The Gurnett's, who had in the meantime built a large adobe poultry house (now part of Spofford's house) along the road between the McCord and Powers houses, found the increased traffic, including Newman's guests, through the middle of their ranch to be a nuisance. They petitioned the county to move the road and gave it permission to cross its land (1). No trade was made because the old road had never been condemned by the county who didn't claim ownership of it. Sometime between that date and 1934 the county built the new and current road, which left the old road just above the bridge and joined it again 2-300 feet above Newman's property, and near the entrance to the gravel pile on the old CCC grounds. The Gurnetts and subsequent owners continued to pay taxes on the land occupied by the new road. 
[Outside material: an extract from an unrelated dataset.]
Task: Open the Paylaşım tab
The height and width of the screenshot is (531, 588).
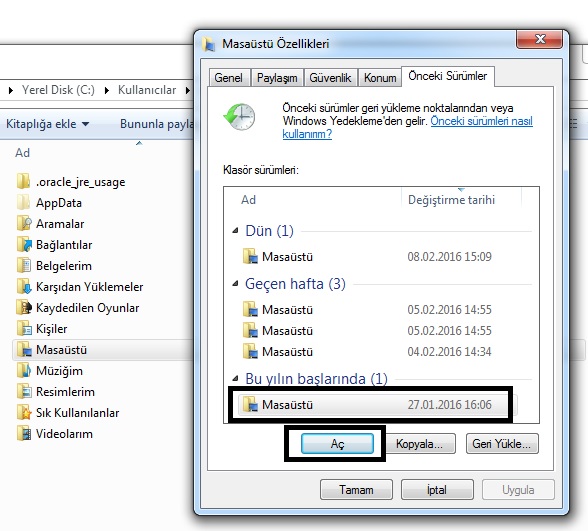Action: coord(277,78)
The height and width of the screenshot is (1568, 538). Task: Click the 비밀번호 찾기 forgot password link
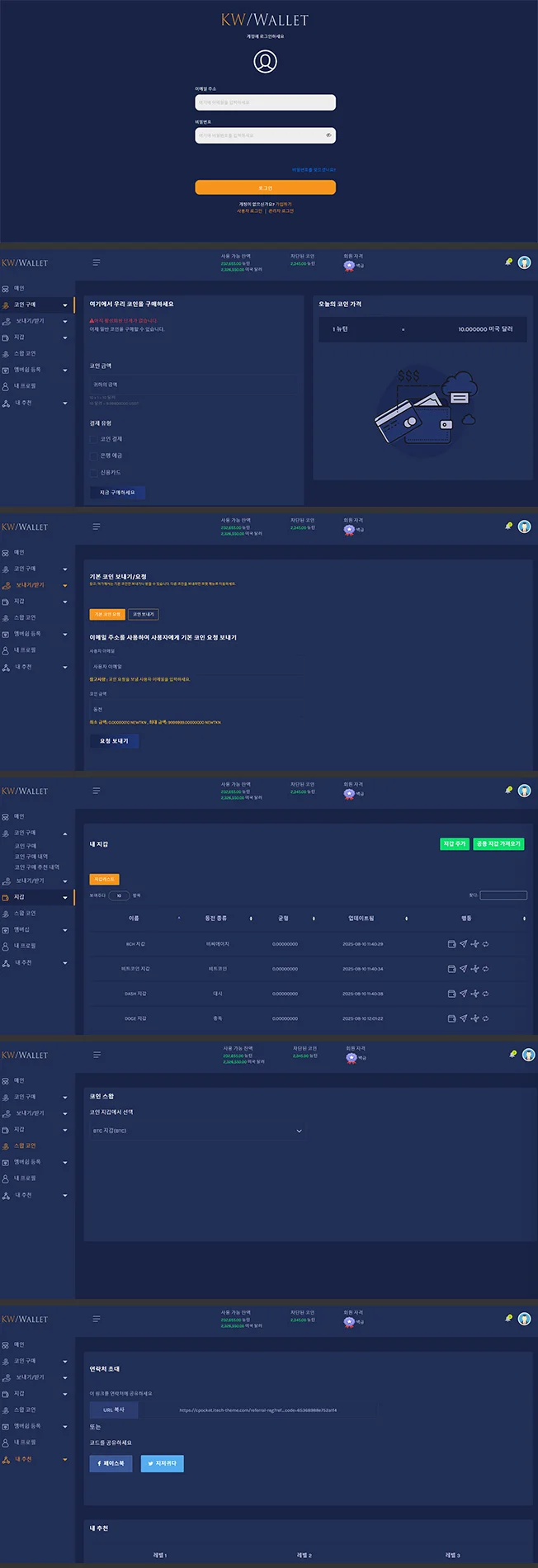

The sharp turn for the up-canyon entry to Newman's cabins was difficult and at Newman's request the Gurnett's granted him an access - the present entrance to Cave Creek Ranch. At Gurnett's  insistence Newman, and successive owners of the cabins, paid $1 a year and the proceeding was meticulously recorded by them and by A. G. Greenamyer who bought out the Gurnetts in 1941. After the purchase of Sierra Linda Ranch by Col. Barteldt in the late 1950s the "rent" was no longer collected (2). 

The old road remained open, however, for many years. Sierra Linda people and, less often, employees at "Newman's Cabins," used it for its shorter run to the post office, and the ranger's kids went to school in Portal by it. After the county and the CCC replaced wire gates on the new road with cattle-guards the use of the old road fell off, as that road still required opening gates. The lower end of it was finally closed about 1948 when Greenamyer sold to Ralph Maitland the small piece of road that separated Maitland's rock house (Kuntz's) from the Cox house (now owned by Junella Haynes). 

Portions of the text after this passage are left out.